How will my manager respond?
From day 1 of a candidate’s job search, we encourage everyone to imagine how they would feel about resigning. Handing in your resignation is a daunting task and persuasion tactics from both a current employer and prospective employer, for the majority, will be an overwhelming and sometimes intimidating process. There are pros and cons for accepting any offer and no decision should ever be taken lightly. It all boils down to a candidate’s motivations for leaving: If one is seeking progression and development, and the counter-offer includes being offered the career step they have been dreaming of, why wouldn’t they choose to accept it?
Surely more money is better?
Salary amendments are often the first step employers will consider when faced with an employee resigning. An increase in salary may feel like a win for an employee but this can often be a short-term reflection and more deep-rooted problems in the workplace can rarely be resolved with just a pay-rise. Many employees also feel that this gesture is “too little, too late” and the main question to consider is why did your resignation have to act as the catalyst? This may evidence that you had been underpaid previously. At the other end of the spectrum, the financial gain of accepting a counter-offer may seem initially tempting but this may result in someone being overpaid compared to market rate. If you consider moving again in the future, your salary may not correctly reflect your value.
Who will replace me?
Recruiting someone to replace the person leaving is both a timely and costly task to an employer. To avoid this nuisance, many employers will offer the world; something that can be a tempting proposition. Emotional tactics may also come into play; as much as we would like to believe the world would stop turning without us, we are all replaceable.
Will I be at risk in the future?
Accepting a counter-offer will rarely mend the factors that drove you to look for a new job in the first place.
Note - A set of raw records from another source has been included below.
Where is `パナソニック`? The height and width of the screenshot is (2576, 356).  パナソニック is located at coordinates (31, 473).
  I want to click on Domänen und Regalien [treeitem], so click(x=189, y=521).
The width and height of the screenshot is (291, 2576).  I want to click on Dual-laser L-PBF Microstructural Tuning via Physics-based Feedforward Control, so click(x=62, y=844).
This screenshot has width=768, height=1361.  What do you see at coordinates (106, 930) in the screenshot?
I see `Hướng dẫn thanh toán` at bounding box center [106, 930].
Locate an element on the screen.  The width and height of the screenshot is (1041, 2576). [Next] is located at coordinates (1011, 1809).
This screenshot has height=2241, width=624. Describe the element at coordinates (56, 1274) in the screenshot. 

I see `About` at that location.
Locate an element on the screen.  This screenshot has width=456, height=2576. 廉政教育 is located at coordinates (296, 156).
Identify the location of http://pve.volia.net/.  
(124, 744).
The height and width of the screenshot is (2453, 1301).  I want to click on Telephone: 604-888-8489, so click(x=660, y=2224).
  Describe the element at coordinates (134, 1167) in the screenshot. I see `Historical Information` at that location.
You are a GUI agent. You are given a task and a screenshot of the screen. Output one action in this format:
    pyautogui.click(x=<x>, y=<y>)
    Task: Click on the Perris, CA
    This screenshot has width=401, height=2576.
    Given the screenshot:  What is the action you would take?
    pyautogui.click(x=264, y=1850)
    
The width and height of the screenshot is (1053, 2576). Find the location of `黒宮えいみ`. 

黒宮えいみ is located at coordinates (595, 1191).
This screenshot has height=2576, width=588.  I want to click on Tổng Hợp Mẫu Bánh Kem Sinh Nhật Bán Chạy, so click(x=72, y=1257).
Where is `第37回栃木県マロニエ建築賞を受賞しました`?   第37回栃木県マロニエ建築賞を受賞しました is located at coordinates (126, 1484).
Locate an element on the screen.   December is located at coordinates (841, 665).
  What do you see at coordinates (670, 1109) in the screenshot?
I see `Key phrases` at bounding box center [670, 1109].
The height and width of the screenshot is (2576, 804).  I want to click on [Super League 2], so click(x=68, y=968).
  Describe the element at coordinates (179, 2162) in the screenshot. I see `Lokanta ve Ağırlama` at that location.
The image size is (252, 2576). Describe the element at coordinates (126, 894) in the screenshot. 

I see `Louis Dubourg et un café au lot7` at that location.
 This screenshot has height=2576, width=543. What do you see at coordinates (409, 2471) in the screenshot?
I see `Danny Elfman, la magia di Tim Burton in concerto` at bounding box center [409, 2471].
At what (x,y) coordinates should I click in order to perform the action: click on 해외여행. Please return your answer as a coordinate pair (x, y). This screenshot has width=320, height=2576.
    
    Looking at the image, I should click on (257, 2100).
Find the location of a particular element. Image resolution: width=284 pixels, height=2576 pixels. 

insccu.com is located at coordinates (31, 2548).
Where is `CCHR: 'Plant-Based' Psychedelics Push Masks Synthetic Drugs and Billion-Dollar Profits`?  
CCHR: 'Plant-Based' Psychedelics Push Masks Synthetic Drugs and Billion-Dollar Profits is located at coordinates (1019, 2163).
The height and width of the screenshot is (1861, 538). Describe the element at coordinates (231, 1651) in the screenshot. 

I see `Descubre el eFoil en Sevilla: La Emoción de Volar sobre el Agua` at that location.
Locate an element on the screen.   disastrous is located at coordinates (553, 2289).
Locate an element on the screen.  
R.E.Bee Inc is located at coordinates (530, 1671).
Emotions may continue to run high if someone chooses to stay and, despite a counter-offer acceptance and the subsidence of initial anxieties, the trust will inevitably diminish. You may experience feelings of suspicion and resentment from your boss and your future loyalty may be questioned. You may also feel in a vulnerable position if your firm looks at making internal restructures.
What if I make the wrong decision?
Around 70% of those who have accepted a counter-offer find themselves back on the market, and still searching for that change 6 months later. The bottom line to be considered is: Are you truly happy working for someone who only recognises your talent when they are about to lose you?